Vik and I dreamed of moving to Hollywood. In the meantime, I entered college and studied Theatre major. All the while, I earned much of my income performing magic shows.

In 1984, I took my box of magic and headed north with our church class on a spring break mission trip. While most of the mission trips were in Daytona or Puerto Rico, our church always headed north into the last remainder of winter. I guess it was a “test of faith.” Upon arriving in Clio, Michigan, we worked in the church, shared the gospel door to door, and held evening services. I was part of a drama team that usually highlighted some spiritual truth in each of our skits. But I also had my box of magic.

One night the call came.

“Doug, we want you to preach the gospel while you’re performing your show at the Nursing Home tonight.”
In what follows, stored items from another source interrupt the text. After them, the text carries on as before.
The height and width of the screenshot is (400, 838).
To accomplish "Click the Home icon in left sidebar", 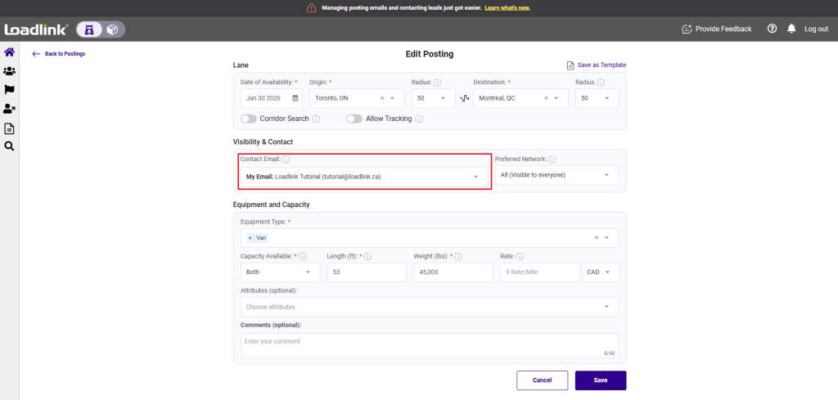I will [10, 52].

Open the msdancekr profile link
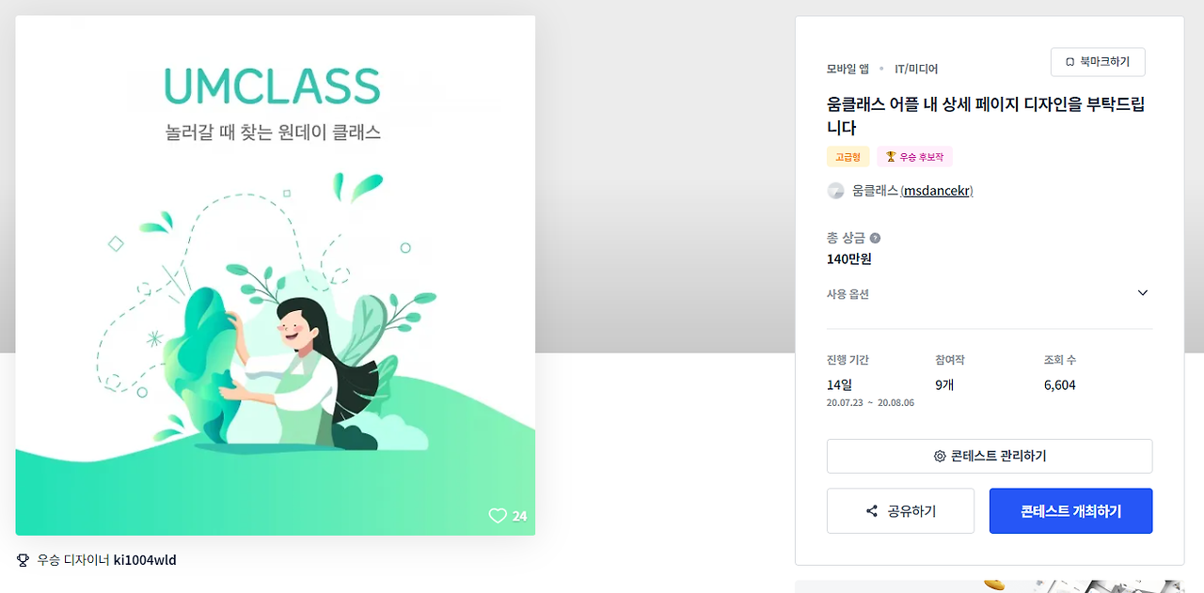(x=937, y=191)
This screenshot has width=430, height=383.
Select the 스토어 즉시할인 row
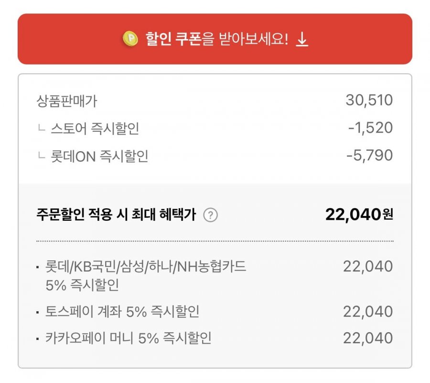pyautogui.click(x=215, y=128)
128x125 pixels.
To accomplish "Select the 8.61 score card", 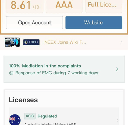I will coord(25,6).
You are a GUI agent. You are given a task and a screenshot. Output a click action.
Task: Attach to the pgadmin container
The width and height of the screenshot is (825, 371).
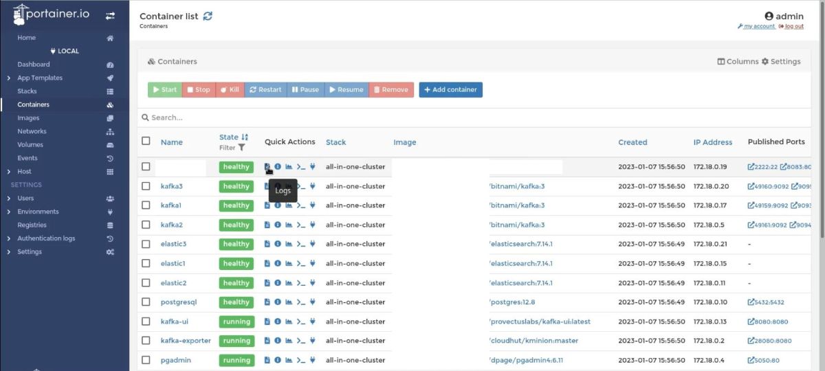point(312,360)
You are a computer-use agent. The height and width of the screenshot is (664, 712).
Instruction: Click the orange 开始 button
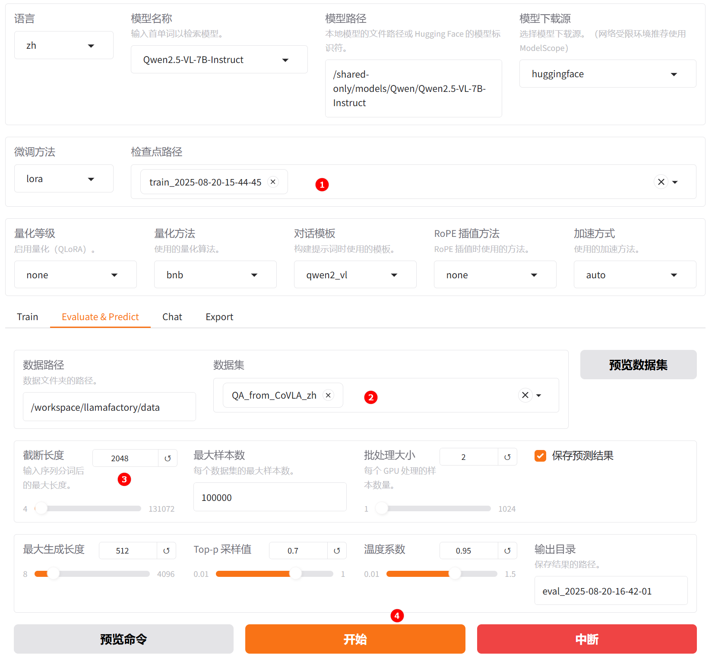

I was prepared to entertain. Not to preach. As soon as our drama team finished, I was whisked away in a van to a nearby Nursing Home. As I stepped into the facility, the choir was finishing their last piece.

“Doug, you’re next.”

As I stepped out in front of the crowd, I still wasn’t sure what I was going to do. And then came a surprise I could have never expected. I heard the Lord speak to me. For the next 45 minutes, he guided me, telling me what to say and showing me what to do.

This surprise change everything. I could never go back to before that night.

When I returned to Tennessee, I continued to hear Him. All through high school and into college, I had read the Bible virtually every day. And never heard anything. Now when I opened the Scripture, someone was talking to me. To me.

Jesus surprises all of us in different ways. My passion was performing. He stepped into that passion and opened my eyes to the fullness of His love in way I had never grasped.

Everything changed, and yet everything was the same.

My vision for films faded as I longed to preach. Even my beloved magic eventually slipped to the side. And yet, even I responded to the surprise of God, I was still the same person. The skills I learned in performing have been part of my whole ministry. My passion for theatre expressed itself in new ways. When Jesus encountered me, he met me, Doug. He didn’t make me Paul the Apostle.

When He encountered Saul on the road to Damascus. Paul was a Pharisee. Jesus spoke to Saul, and everything changed. Saul became Paul and began to preach the gospel. And yet, Paul became to the voice among the apostles who would write and teach and discuss how Torah changed as a result of Jesus’s resurrection. Jesus completed the call of Paul as Pharisee into a true scribe who rightly discerned the word of truth.

When Jesus surprised me, He transformed me, and yet began fulfilling the Doug he had created me to be. In the grand surprise of His love, He is calls us to become who we are. But we only become who we are in relationship with Him. We were created in and through Christ, for “without Him nothing was made that is made.”

You were created in and through Christ. I was created in and through Christ. Paul was created in and through Christ. Thus, Athanasius reminds us that since He created us, He redeems. We are redeemed in and through Christ.

In the surprise of His love, He enters our world: our interests, our skills, our heritage. He is transforming it. But our lives are not all beautiful. There is ugliness. There is pain. There is confusion and doubt. In the struggle of living, we may win a prize, but we may lose a job. We may discover a new friend, but we may discover an untreatable illness. The surprises we encounter in living can weaken us.

Jesus enters into every part of our lives. Every part of my life. Every part of your life. It is only as “you” that you will fulfill what he created. When He surprises you with His love, He steps into every bit of your life past, present and future.

He is transforming us into His glory.

As I reflect upon that, I can write no more. I can only pause and bow before a love that is so wonderful, so amazing, so surprising.